Hablar de la felicidad implica un tema hondo. Así, resulta muy inusual que alguien se declare infeliz. Incluso es raro que se hable de una nación de gente infeliz. La referencia peyorativa de nación o región de infelices sería fácilmente tomada como un insulto, algo despectivo.
Sin embargo, el diccionario de la Real Academia Española nos aclararía esta tarea. El aludido diccionario nos reseña el vocablo con dos significados sutilmente distintos. Como alguien o algo de suerte adversa; o —más bien— como alguien o algo, bondadoso y apocado. Usted, estimado lector, debería sentirse halagado si alguien lo presenta como alguien bondadoso, es decir, como un infeliz.
Picazones aparte, vale la pena tener en cuenta que cuando hablamos del nivel de bienestar, del buen vivir —well being— o de éxito económico de una nación, poca gente —entre los cuales me incluyo— quedaría satisfecha si usamos un estimado oficial del producto nacional o ingreso real por persona, o sus ratios sobre los ingresos de una nación rica.
Paralelamente existen algunos que toman como referente al peculiar Índice de Desarrollo Humano, publicado por Naciones Unidas. Estadístico sobre el que, personalmente no asigno mayor valor, ni siquiera para medir —justamente— el Desarrollo Económico.
En medio de la búsqueda de un índice directo; uno que intente medir la felicidad o infelicidad de una nación cuidadosamente, apareció hace años atrás (2012), el excelente Reporte de la Felicidad Mundial (https://worldhappiness.report/) y su respectivo estadístico de la felicidad de una nación.
Ellos construyen su índice bajo la idea de que “una forma natural de medir el bienestar de las personas es preguntarles qué tan satisfechos están con sus vidas”. Para ello escalan las respuestas del 0 al 10 (0=completamente insatisfecho, 10=completamente satisfecho). En su esfuerzo estadístico intentan evaluar la propia felicidad, sin hacer suposiciones sobre sus causas. Algo así como una “satisfacción con la vida” o como un estándar de bienestar.

---*---

— INSTRUCCIÓN ESCRITA —
Reproduce sin cambios el pasaje del extracto sobre la felicidad que va desde "Picazones aparte, vale" hasta "de una nación.", ambos incluidos.

— MATERIAL MOSTRADO —
---*---

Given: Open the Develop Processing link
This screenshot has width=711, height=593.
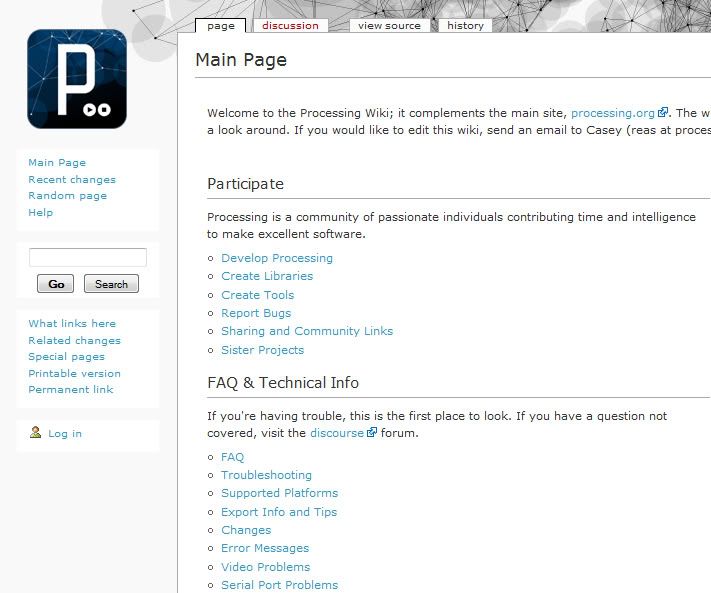Looking at the screenshot, I should pos(277,258).
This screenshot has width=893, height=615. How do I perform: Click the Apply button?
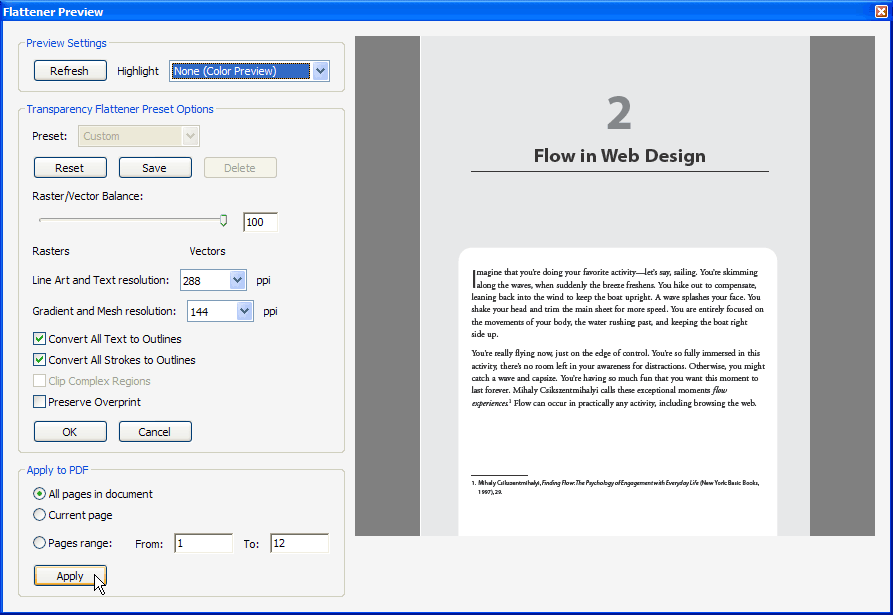70,576
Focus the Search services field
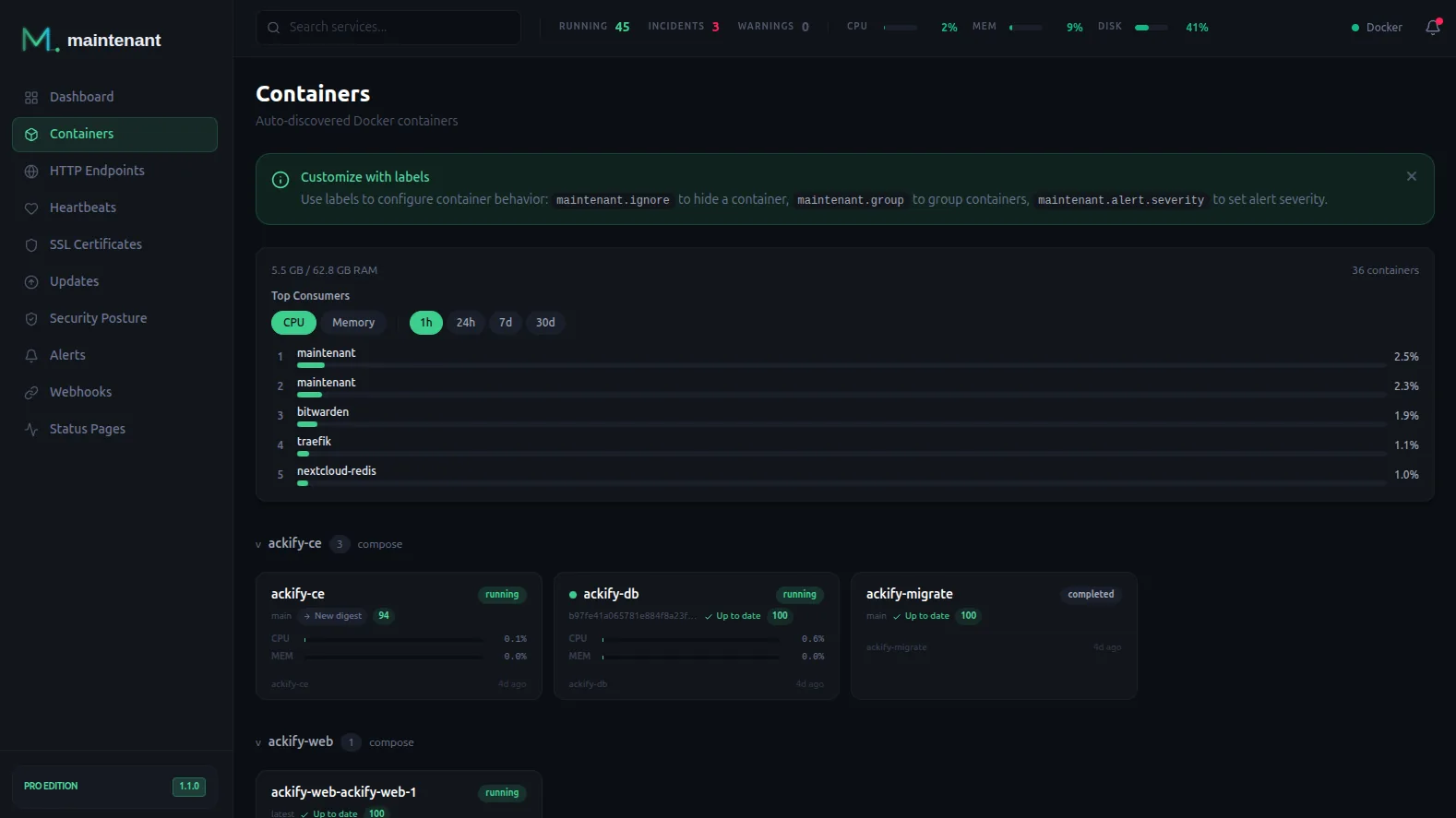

---*---

— RESULTADO —
Picazones aparte, vale la pena tener en cuenta que cuando hablamos del nivel de bienestar, del buen vivir —well being— o de éxito económico de una nación, poca gente —entre los cuales me incluyo— quedaría satisfecha si usamos un estimado oficial del producto nacional o ingreso real por persona, o sus ratios sobre los ingresos de una nación rica.
Paralelamente existen algunos que toman como referente al peculiar Índice de Desarrollo Humano, publicado por Naciones Unidas. Estadístico sobre el que, personalmente no asigno mayor valor, ni siquiera para medir —justamente— el Desarrollo Económico.
En medio de la búsqueda de un índice directo; uno que intente medir la felicidad o infelicidad de una nación cuidadosamente, apareció hace años atrás (2012), el excelente Reporte de la Felicidad Mundial (https://worldhappiness.report/) y su respectivo estadístico de la felicidad de una nación.